Source: inc.com

Paying taxes is something we cannot go around, right? Not only that we need to pay it, but we also need to be sure that all obligations are fulfilled within a certain period to overcome many headaches in the future. Things like penalties and interests are not something people enjoy paying, especially in the case of corporate tax.

Naturally, you need to inform yourself about corporate tax in your country or state before you can fulfill all the requirements. If you are in Canada, you need to check the highest authority in the country, known as Canada Revenue Agency, CRA. Also, hiring a corporate tax accountant is an absolute must.

Now, we want to show you some common corporate tax mistakes that can end up being quite costly.

1. Underreporting

No matter what sort of business you have, or you are self-employed, you will need to make corporate tax payments within a certain period. Naturally, this can be quite a tricky calculation, and it is quite common that people do not do it right, which leads to underreporting, and as a result, underpaying.
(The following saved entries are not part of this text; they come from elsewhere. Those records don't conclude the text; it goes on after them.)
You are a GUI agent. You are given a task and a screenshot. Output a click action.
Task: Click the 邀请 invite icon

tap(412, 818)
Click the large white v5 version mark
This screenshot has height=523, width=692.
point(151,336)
The penalties for this miscalculation can go as far as 20% of the total amount, which is quite severe. To prevent that from happening, you should make these calculations as precise as possible. The best way to achieve that is to do it a couple of times to make sure that you have done the process properly.

2. Personal and Business

Source: smarthustle.com

One of the most significant things that require your attention is keeping your personal and business income completely separate. When we say that, we are talking about having two different accounts and credit cards. By doing that, you will be able to track the expenses significantly easier, which is always important.
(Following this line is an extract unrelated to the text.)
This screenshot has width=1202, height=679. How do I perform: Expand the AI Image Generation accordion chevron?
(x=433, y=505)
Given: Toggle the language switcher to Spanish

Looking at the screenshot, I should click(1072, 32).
Another problem that can arise if you have one account is that your expenses can be found on the report. Therefore, it would be much harder to focus only on those that relate to the business. For that reason, make sure that you use two of these to prevent any problem of this sort from popping up.

3. Wrong Deductions

Naturally, having the possibility to use certain deductions is a positive thing. These deductions can help your business grow in the future. However, some problems can surface if you start using those that are not proper for you. It can turn into a rather big problem, especially if the local authority institutions spot these issues.
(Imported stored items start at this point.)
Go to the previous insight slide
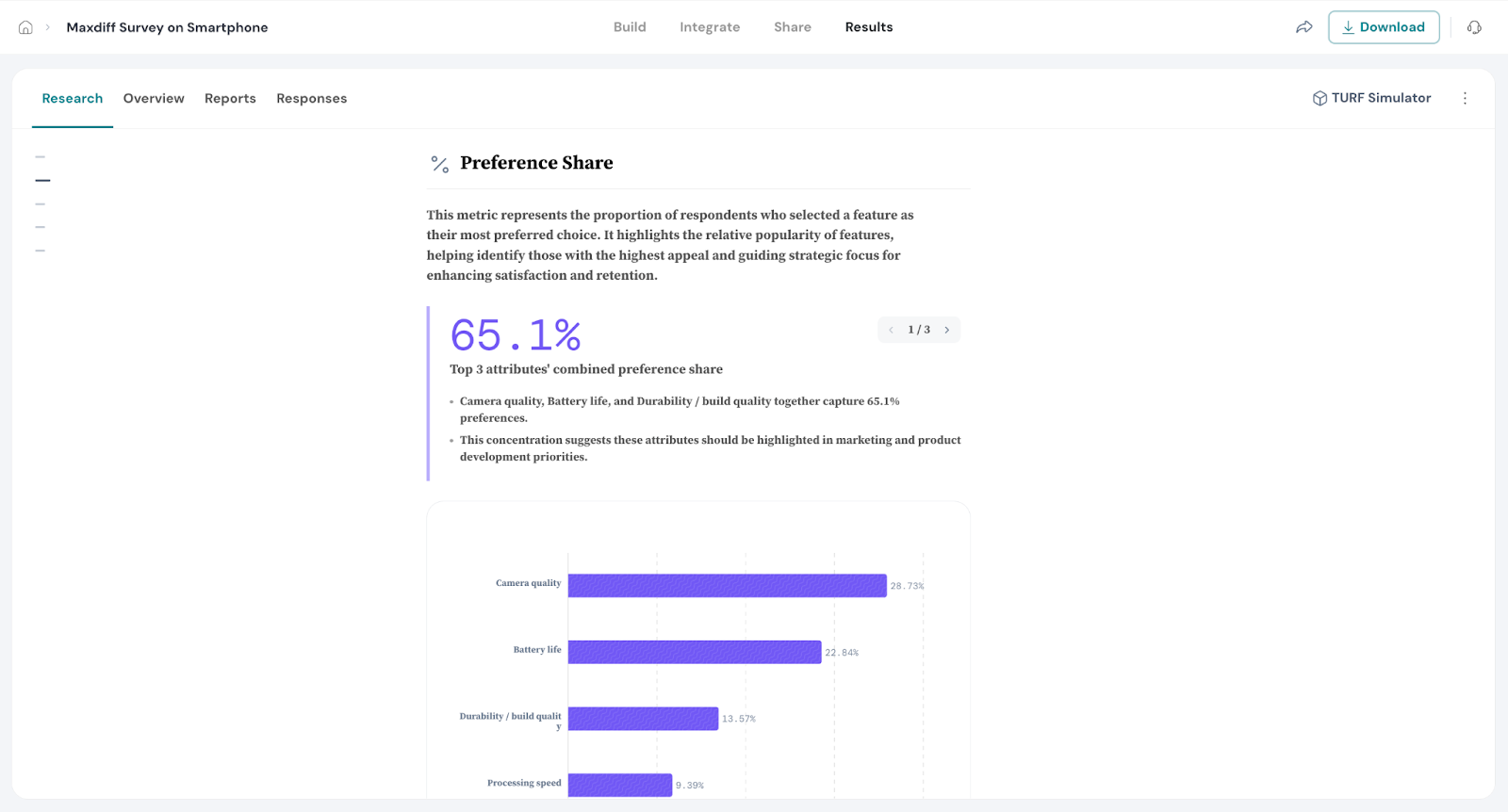Image resolution: width=1508 pixels, height=812 pixels. coord(891,330)
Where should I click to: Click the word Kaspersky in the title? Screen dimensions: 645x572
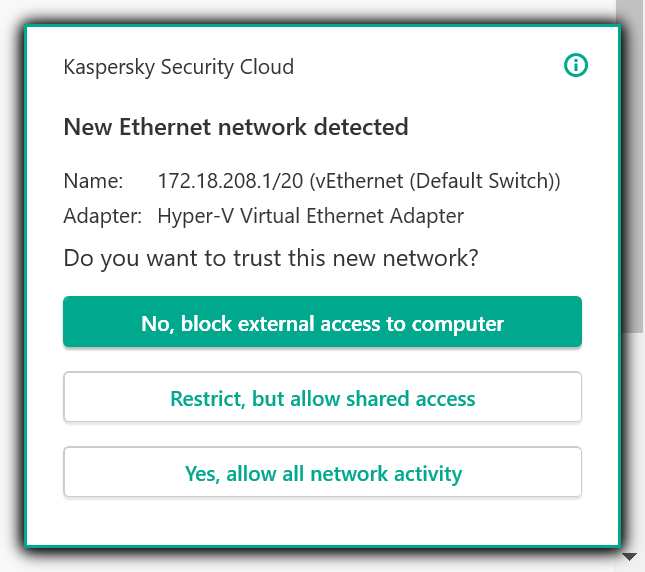click(107, 68)
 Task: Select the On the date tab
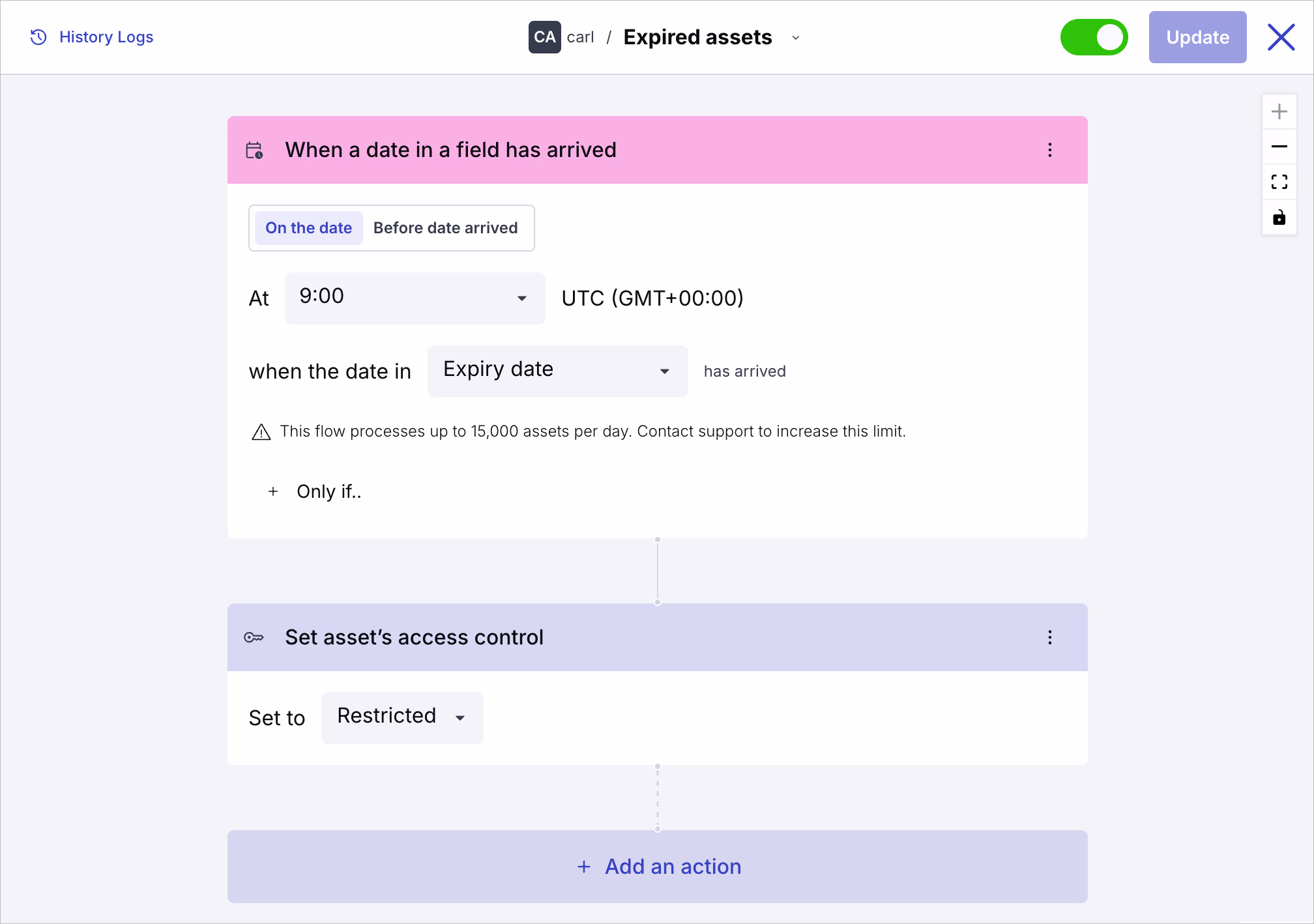(x=308, y=228)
At the same time, you should be aware of the fact that claiming more expenses than usually can be a sign for the institution to check your business. If this happens, there’s a possibility that your deductions will be removed completely, which is not a good thing to experience.

In Conclusion

Source: business.com

Corporate tax is quite an important topic, for numerous reasons. That’s why it is crucial to keep all things under control. Here, we’ve provided you with common mistakes that can turn out to be quite costly for your business.